### Job
Copy out every item below word for word, but leave out the pictures.

:: Supplied data ::

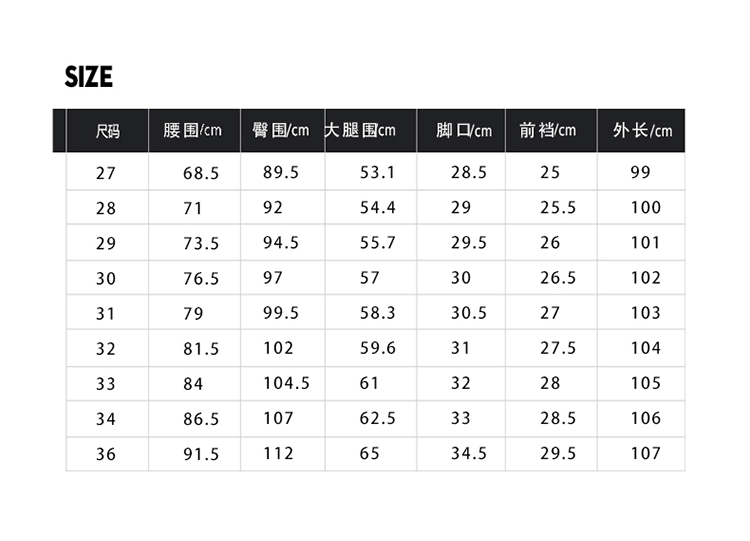Select the 大腿围cm column header

pos(361,131)
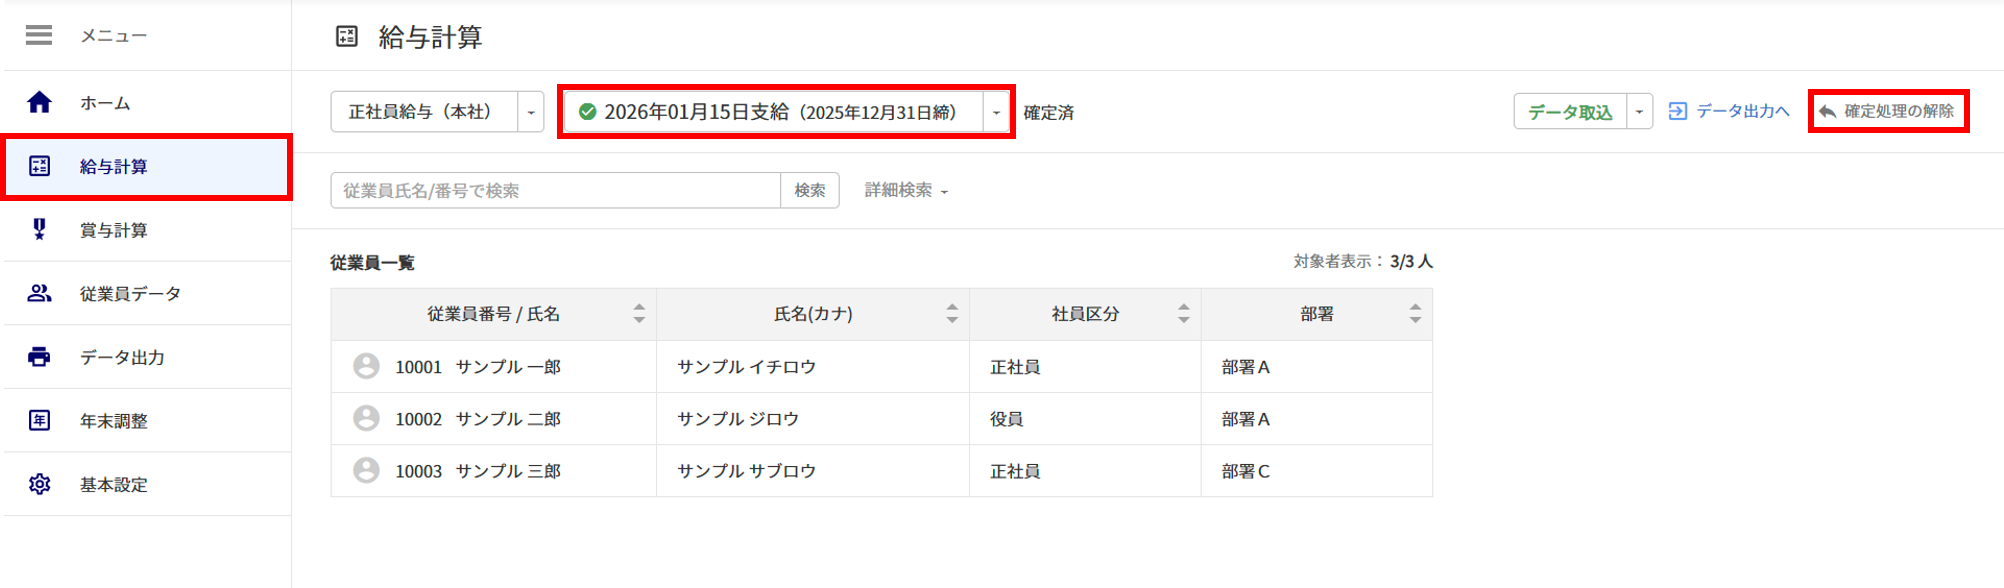Toggle sort on 部署 column
This screenshot has height=588, width=2004.
pyautogui.click(x=1415, y=314)
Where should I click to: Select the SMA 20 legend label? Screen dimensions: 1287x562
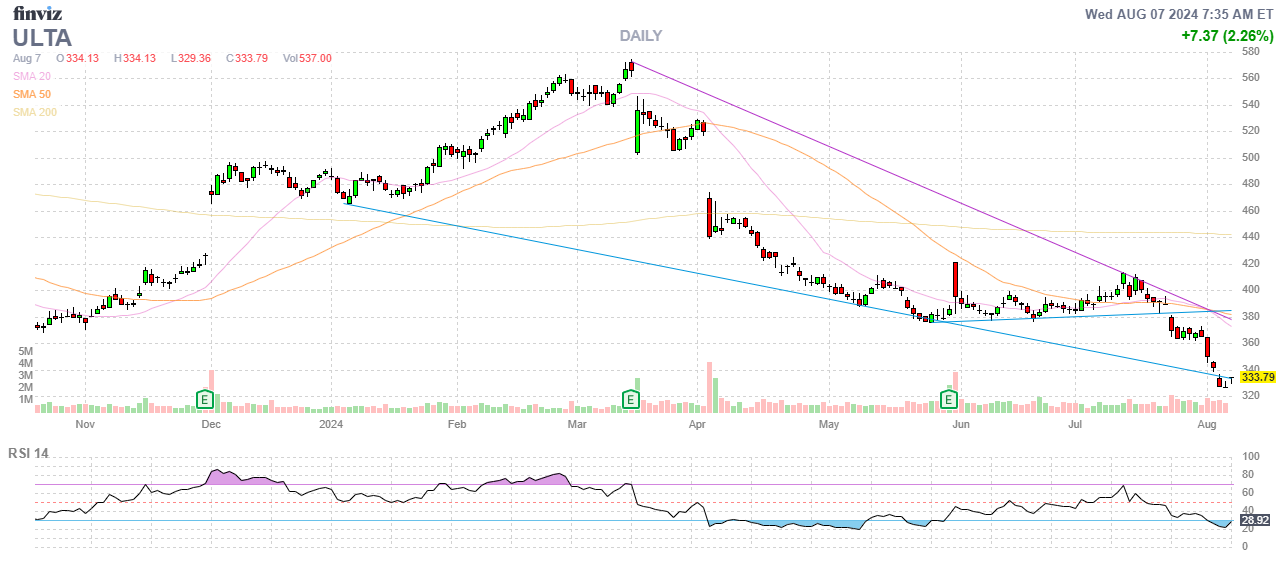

:::

### Result of this task
Select the 大腿围cm column header

pos(361,131)
Toggle sort on 部署 column
This screenshot has height=588, width=2004.
pyautogui.click(x=1415, y=314)
Where should I click to: Select the SMA 20 legend label? Screen dimensions: 1287x562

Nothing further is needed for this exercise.